Data provided start

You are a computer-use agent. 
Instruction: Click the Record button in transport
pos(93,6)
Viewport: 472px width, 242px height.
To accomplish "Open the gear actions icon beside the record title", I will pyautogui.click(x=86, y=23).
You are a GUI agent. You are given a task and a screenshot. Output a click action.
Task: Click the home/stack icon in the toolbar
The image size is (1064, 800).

Data provided end
Data provided start

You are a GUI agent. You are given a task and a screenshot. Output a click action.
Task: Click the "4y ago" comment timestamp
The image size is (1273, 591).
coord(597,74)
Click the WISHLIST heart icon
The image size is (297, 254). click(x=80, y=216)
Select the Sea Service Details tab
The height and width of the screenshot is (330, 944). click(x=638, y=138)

Data provided end

- [What to produce]
Lay out the entries between the lines holding "Viewport: 472px width, 242px height." and "The image size is (1064, 800).", inclusive, as a Markdown table with the columns Row and Line, leaving out blank lines.

- [Correct output]
| Row | Line |
|---|---|
| 1 | Viewport: 472px width, 242px height. |
| 2 | To accomplish "Open the gear actions icon beside the record title", I will pyautogui.click(x=86, y=23). |
| 3 | You are a GUI agent. You are given a task and a screenshot. Output a click action. |
| 4 | Task: Click the home/stack icon in the toolbar |
| 5 | The image size is (1064, 800). |